WORK TO COMPLETE: Give the listing, from the line that contains "Select all drivers" through the line that contains "pos(747,207)", as a Markdown table with columns Row and Line. Put a row number under Row and the line under Line, and leave out blank lines.

EXCERPTED RECORDS:
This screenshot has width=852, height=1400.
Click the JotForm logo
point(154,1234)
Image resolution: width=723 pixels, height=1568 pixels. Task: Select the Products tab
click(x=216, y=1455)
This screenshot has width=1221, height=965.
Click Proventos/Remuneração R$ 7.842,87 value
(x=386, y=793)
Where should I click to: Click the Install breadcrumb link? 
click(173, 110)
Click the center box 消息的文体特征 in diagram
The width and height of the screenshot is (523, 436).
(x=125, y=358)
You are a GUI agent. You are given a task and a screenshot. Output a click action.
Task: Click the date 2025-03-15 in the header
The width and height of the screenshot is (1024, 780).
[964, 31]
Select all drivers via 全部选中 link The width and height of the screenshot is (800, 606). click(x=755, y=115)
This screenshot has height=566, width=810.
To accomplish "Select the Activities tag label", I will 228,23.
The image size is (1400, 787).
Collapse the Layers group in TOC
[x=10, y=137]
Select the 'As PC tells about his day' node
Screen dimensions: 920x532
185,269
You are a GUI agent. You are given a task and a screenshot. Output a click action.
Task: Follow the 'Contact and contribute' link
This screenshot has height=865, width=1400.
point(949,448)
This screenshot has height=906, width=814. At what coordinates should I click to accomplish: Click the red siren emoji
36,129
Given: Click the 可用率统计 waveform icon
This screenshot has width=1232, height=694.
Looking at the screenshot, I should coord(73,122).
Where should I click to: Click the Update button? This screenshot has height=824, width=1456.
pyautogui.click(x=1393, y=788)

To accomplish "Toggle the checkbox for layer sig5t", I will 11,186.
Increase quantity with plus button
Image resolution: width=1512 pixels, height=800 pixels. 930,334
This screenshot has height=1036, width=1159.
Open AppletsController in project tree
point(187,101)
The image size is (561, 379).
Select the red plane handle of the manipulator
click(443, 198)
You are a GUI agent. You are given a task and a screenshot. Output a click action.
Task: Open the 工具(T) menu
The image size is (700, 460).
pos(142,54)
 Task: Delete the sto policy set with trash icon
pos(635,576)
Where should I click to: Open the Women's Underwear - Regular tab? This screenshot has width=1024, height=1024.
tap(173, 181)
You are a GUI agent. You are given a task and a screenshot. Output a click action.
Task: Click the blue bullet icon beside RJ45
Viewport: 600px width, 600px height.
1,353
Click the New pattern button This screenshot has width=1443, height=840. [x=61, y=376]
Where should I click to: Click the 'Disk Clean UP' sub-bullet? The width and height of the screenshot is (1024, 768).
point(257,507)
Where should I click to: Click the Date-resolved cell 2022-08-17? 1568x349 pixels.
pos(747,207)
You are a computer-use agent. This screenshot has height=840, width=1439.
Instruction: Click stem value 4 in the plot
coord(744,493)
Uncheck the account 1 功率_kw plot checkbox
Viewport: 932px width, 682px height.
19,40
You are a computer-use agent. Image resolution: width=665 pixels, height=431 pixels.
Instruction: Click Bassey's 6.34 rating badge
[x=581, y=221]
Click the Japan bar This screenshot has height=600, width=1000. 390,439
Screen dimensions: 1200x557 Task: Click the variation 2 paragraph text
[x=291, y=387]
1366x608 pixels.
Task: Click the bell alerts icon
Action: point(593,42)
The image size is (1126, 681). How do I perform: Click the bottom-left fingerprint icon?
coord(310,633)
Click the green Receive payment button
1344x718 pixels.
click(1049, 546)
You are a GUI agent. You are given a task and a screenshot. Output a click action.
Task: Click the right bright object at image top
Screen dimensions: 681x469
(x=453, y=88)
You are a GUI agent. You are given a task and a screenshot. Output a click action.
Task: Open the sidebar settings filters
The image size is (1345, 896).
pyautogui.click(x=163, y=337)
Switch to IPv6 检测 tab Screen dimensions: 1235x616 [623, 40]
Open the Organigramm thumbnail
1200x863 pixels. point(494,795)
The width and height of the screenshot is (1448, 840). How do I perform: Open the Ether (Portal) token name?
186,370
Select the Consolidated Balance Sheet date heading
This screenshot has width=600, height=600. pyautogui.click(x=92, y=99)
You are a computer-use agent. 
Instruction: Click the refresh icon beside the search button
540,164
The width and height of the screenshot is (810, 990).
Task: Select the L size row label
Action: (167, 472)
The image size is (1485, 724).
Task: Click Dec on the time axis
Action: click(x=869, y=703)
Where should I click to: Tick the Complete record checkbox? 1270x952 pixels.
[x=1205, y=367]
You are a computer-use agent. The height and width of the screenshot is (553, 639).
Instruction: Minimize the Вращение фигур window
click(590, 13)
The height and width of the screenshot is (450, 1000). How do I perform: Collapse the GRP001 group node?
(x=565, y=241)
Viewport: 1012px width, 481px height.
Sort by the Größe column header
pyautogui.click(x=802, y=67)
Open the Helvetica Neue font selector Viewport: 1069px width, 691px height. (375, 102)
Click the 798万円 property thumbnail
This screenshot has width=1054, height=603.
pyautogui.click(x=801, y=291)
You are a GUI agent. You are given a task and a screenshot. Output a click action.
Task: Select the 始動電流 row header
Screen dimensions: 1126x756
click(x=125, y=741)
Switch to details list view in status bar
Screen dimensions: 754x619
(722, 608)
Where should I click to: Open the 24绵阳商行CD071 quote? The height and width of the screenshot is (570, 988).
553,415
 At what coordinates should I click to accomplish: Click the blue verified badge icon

ANSWER TO THE TASK:
| Row | Line |
|---|---|
| 1 | Select all drivers via 全部选中 link The width and height of the screenshot is (800, 606). click(x=755, y=115) |
| 2 | This screenshot has height=566, width=810. |
| 3 | To accomplish "Select the Activities tag label", I will 228,23. |
| 4 | The image size is (1400, 787). |
| 5 | Collapse the Layers group in TOC |
| 6 | [x=10, y=137] |
| 7 | Select the 'As PC tells about his day' node |
| 8 | Screen dimensions: 920x532 |
| 9 | 185,269 |
| 10 | You are a GUI agent. You are given a task and a screenshot. Output a click action. |
| 11 | Task: Follow the 'Contact and contribute' link |
| 12 | This screenshot has height=865, width=1400. |
| 13 | point(949,448) |
| 14 | This screenshot has height=906, width=814. At what coordinates should I click to accomplish: Click the red siren emoji |
| 15 | 36,129 |
| 16 | Given: Click the 可用率统计 waveform icon |
| 17 | This screenshot has width=1232, height=694. |
| 18 | Looking at the screenshot, I should coord(73,122). |
| 19 | Where should I click to: Click the Update button? This screenshot has height=824, width=1456. |
| 20 | pyautogui.click(x=1393, y=788) |
| 21 | To accomplish "Toggle the checkbox for layer sig5t", I will 11,186. |
| 22 | Increase quantity with plus button |
| 23 | Image resolution: width=1512 pixels, height=800 pixels. 930,334 |
| 24 | This screenshot has height=1036, width=1159. |
| 25 | Open AppletsController in project tree |
| 26 | point(187,101) |
| 27 | The image size is (561, 379). |
| 28 | Select the red plane handle of the manipulator |
| 29 | click(443, 198) |
| 30 | You are a GUI agent. You are given a task and a screenshot. Output a click action. |
| 31 | Task: Open the 工具(T) menu |
| 32 | The image size is (700, 460). |
| 33 | pos(142,54) |
| 34 |  Task: Delete the sto policy set with trash icon |
| 35 | pos(635,576) |
| 36 | Where should I click to: Open the Women's Underwear - Regular tab? This screenshot has width=1024, height=1024. |
| 37 | tap(173, 181) |
| 38 | You are a GUI agent. You are given a task and a screenshot. Output a click action. |
| 39 | Task: Click the blue bullet icon beside RJ45 |
| 40 | Viewport: 600px width, 600px height. |
| 41 | 1,353 |
| 42 | Click the New pattern button This screenshot has width=1443, height=840. [x=61, y=376] |
| 43 | Where should I click to: Click the 'Disk Clean UP' sub-bullet? The width and height of the screenshot is (1024, 768). |
| 44 | point(257,507) |
| 45 | Where should I click to: Click the Date-resolved cell 2022-08-17? 1568x349 pixels. |
| 46 | pos(747,207) |